Everyone loves a horse race, so it's no surprise so many people who are watching the Washington Redskins' apparent quarterback competition are treating it as one. Rex Grossman bounces a couple of throws, he's in trouble. John Beck hits a deep ball, he's in the lead. Grossman looks sharp in the 2-minute drill, he's not dead yet. Beck throws an interception, he's lost the job! Oh wait! Beck comes back and leads a 95-yard touchdown drive! The job is again his to lose!!!

[+] EnlargeWashington's John Beck
Rafael Suanes/US PRESSWIREJohn Beck rebounded from a second-half interception with a long touchdown drive.
It's just not as cut and dried as that. The key thing to remember about the preseason games is that we never really know what we're looking at. Some teams concoct game plans, some teams don't, and you have no idea, really, who is trying hard and who isn't. So the evaluations have to be about more than performance and results. And for Mike Shanahan and the rest of the Redskins' coaching staff, they are.

Shanahan and the Redskins know exactly what Grossman is. He doesn't have to show them anything. They believe, if they install Grossman as the starter, they know exactly what they'll get. And so far this preseason, nothing he's shown has done anything to sway them from that opinion.

They believe, however, that Beck has the ability to give them more. That he can make plays and move the chains with his feet. That he has a quicker release, and that he anticipates throws better. They think the upside is higher with Beck, and what they wanted to see from him when this preseason began is how he would handle the pressure of being the starter -- or at least the opportunity to finally be a starter in the NFL.

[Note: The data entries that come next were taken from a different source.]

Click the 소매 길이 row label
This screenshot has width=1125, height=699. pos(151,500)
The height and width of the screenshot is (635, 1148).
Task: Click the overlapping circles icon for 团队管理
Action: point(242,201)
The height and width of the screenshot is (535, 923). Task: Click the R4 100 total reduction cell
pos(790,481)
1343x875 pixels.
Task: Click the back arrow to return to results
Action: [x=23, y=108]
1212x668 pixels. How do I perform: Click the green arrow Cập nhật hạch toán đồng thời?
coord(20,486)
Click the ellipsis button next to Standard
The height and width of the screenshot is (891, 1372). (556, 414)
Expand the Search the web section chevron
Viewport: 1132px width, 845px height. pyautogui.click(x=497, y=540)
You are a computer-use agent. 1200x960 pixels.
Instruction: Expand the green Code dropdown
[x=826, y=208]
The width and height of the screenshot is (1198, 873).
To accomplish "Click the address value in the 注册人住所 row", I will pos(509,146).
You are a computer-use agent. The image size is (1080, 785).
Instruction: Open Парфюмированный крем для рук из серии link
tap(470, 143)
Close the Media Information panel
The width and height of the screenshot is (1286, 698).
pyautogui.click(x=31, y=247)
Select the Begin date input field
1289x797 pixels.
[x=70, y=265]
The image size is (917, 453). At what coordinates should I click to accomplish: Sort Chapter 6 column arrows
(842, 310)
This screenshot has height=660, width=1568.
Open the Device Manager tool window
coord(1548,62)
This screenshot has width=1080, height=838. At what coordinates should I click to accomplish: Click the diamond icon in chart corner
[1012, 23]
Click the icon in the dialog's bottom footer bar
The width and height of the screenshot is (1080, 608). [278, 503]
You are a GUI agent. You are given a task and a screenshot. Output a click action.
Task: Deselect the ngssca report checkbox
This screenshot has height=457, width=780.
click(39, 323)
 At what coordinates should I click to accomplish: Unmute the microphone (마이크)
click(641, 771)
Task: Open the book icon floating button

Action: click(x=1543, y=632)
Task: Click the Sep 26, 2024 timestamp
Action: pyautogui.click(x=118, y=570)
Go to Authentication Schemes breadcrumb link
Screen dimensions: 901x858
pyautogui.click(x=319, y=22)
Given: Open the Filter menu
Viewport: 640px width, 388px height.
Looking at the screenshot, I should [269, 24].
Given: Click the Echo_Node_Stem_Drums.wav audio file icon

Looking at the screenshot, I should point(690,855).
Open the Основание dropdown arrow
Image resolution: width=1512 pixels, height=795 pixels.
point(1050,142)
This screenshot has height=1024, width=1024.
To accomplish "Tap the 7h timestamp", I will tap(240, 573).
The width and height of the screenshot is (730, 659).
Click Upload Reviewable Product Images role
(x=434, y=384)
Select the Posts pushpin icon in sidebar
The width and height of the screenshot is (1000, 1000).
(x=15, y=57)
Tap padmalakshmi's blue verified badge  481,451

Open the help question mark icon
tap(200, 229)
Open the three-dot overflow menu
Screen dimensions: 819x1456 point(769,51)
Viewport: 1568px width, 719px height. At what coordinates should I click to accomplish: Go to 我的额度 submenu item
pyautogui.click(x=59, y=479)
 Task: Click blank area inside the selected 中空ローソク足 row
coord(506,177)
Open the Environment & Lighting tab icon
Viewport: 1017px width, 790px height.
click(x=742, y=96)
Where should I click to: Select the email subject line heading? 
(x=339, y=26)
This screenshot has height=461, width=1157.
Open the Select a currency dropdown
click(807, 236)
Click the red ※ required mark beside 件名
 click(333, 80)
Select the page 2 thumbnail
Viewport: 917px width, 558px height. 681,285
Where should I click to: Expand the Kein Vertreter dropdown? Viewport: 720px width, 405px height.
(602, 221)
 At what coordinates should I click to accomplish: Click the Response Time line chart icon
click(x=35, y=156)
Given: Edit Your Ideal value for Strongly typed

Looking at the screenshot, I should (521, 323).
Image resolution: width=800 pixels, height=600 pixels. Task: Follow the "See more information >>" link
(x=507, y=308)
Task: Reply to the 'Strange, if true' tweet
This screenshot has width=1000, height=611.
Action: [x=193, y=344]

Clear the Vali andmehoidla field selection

So while, yes, it matters that Beck made a bad throw that was intercepted on his first play of the second half, it almost certainly matters more that he rebounded to lead that long touchdown drive. You're not going to judge a guy on one throw, good or bad. But to watch Beck engineer that drive, make smart decisions quickly, let go of the ball with that kind of speed ... that's the kind of thing that, if the question is whether Beck can handle the pressure of the situation, the answer is affirmative. Shanahan is not likely to announce his decision for another week or so at least, but I believe Beck has been the favorite all along and has done nothing to lose that status.

Some other thoughts from what turned out to be an exhibition loss when Tyrod Taylor and the fired-up Ravens went in for a touchdown with 22 seconds left:

1. Ryan Kerrigan is an impact player. Sure, he's a rookie still learning to play standing up as a linebacker instead of in the three-point lineman stance he used in college, and he still needs to get used to the coverage schemes. But when they send Kerrigan after a quarterback, he can flat-out get there. He picked up his second sack in two preseason games, and it appears as though he and fellow outsider 'backer Brian Orakpo can be a fearsome combination. Overall, the Redskins' first-team defense looked very good, although it could suffer if the knee injury sustained by rookie defensive end Jarvis Jenkins in the first quarter is a long-term issue. Jenkins has been a star during training camp.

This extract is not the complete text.